Dovrebbe ricordarlo anche il presidente facente funzioni della Regione Abruzzo, Giovanni Lolli, che a quasi due settimane dalla data di pubblicazione ufficiale del decreto di scioglimento del Consiglio Regionale, non dà alcun segnale sulla data per le elezioni. Proprio quel Lolli che è arrivato a ricoprire il suo incarico senza neanche essere stato eletto.

Un ritardo dovuto alla pausa estiva? Noi della Lega Abruzzo vogliamo continuare a sperarlo: altrimenti ci troveremmo di fronte a una nuova prepotenza istituzionale, che va di pari passo con la scelta arrogante di Luciano D’Alfonso di mantenere il doppio incarico di senatore e presidente per oltre cinque mesi.

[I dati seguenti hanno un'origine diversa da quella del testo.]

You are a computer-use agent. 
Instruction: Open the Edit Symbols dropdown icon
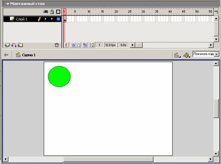pyautogui.click(x=187, y=55)
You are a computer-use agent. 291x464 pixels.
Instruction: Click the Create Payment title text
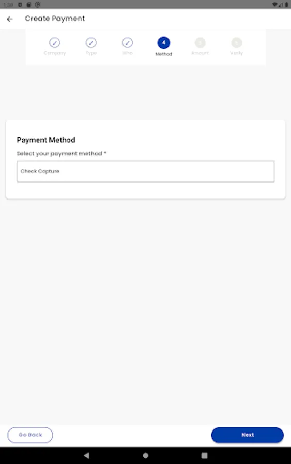tap(55, 19)
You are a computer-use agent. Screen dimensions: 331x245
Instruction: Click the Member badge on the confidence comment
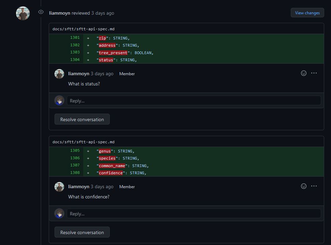(127, 186)
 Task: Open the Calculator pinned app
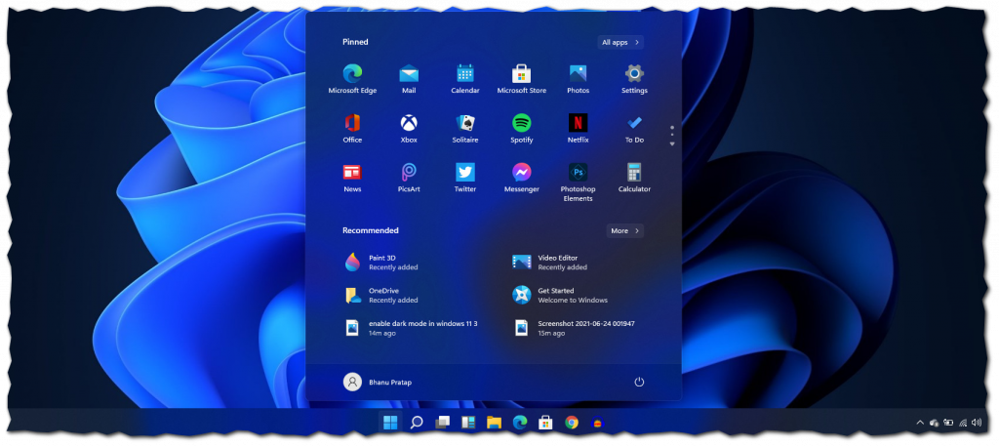pos(634,178)
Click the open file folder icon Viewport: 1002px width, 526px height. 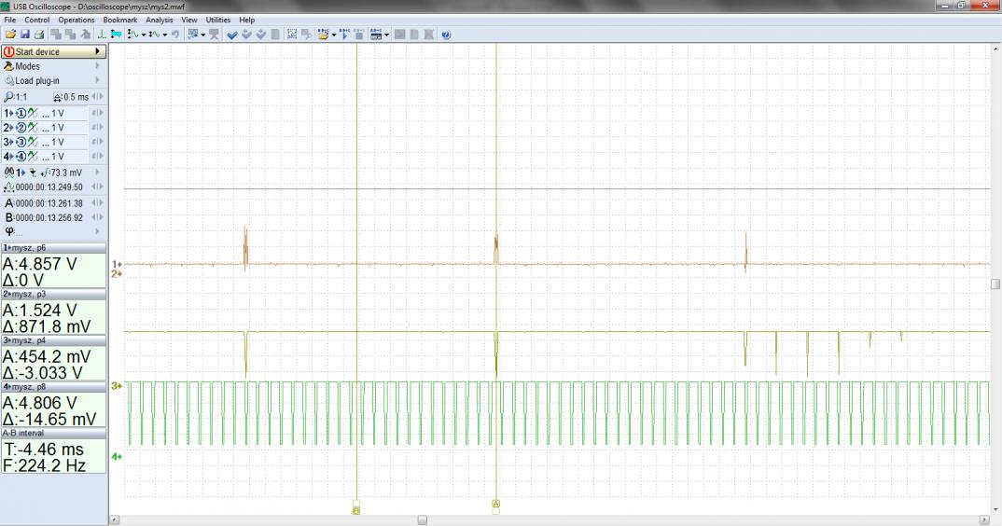pyautogui.click(x=10, y=35)
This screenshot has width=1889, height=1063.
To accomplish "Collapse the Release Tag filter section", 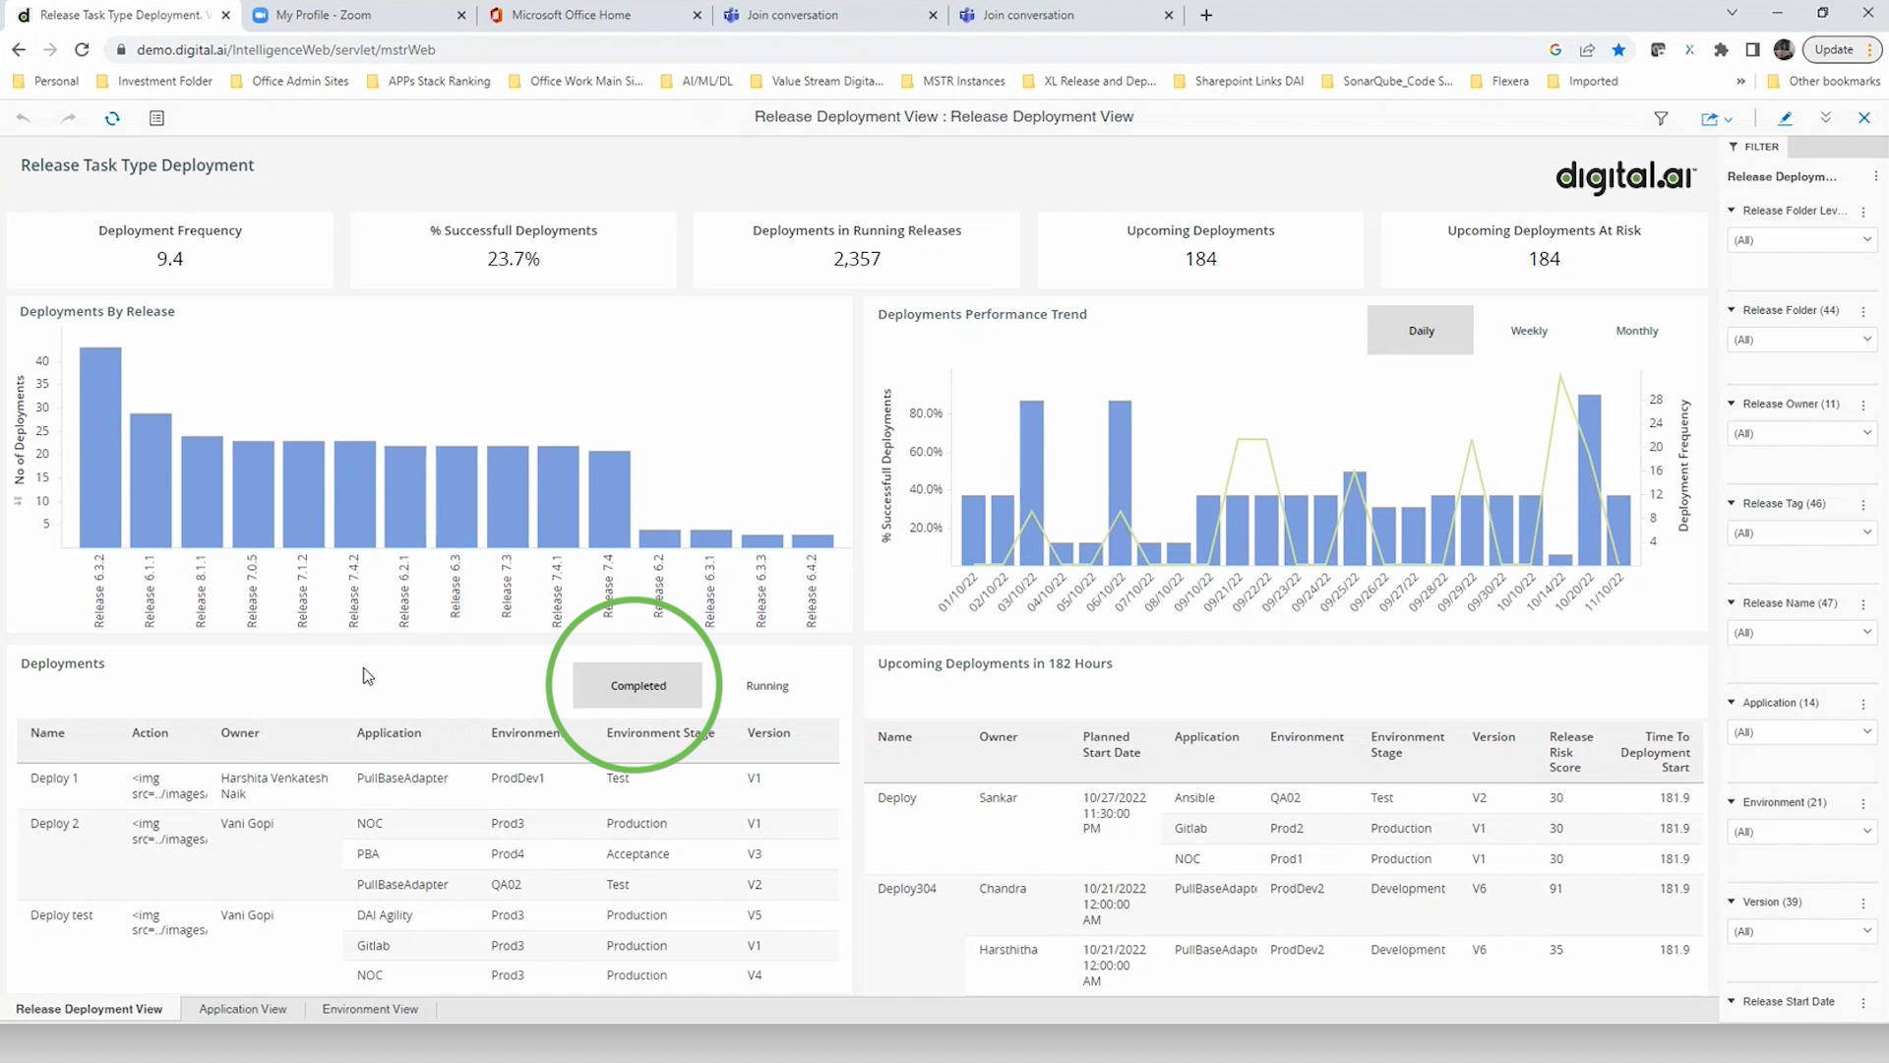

Anche i pareri che ci arrivano dai nostri legali confermano che le elezioni per il rinnovo del Consiglio Regionale debbano tenersi entro 90 giorni dalla pubblicazione del decreto di scioglimento, che è avvenuta Il 22 agosto scorso. Quindi entro e non oltre il 22 novembre. Tesi supportata da una sentenza della Corte Costituzionale del 2003, nonché da successive decisioni del Consiglio di Stato. E siamo certi che anche il necessario parere del Presidente della Corte d'Appello andrà in questa direzione.

Se l'attuale maggioranza di centrosinistra vuole impuntarsi sulla maldestra interpretazione che, furbescamente, punta a far scadere il temine nel periodo natalizio per riuscire ad arrivare al nuovo anno, dovrà assumersi una grave responsabilità. Si sappia però che noi faremo di tutto per evitarlo: siamo pronti anche ad impegnarci sul fronte della giustizia amministrativa per impedire quello che consideriamo un vero e proprio abuso.

Anche perché, andando avanti di questo passo, gli abruzzesi continueranno a pagare fior di stipendi ai consiglieri regionali che, per legge, ora non possono svolgere alcuna attività. Un altro schiaffo ai tanti cittadini in difficoltà, un altro insulto allo Stato e al diritto. Eppure il centrosinistra di segnali di stanchezza, ormai, dovrebbe averne ricevuti tanti, da un popolo che esige il cambiamento. Proprio quel cambiamento che la Lega è pronta a portare anche in Abruzzo: con il voto e nel più breve tempo possibile.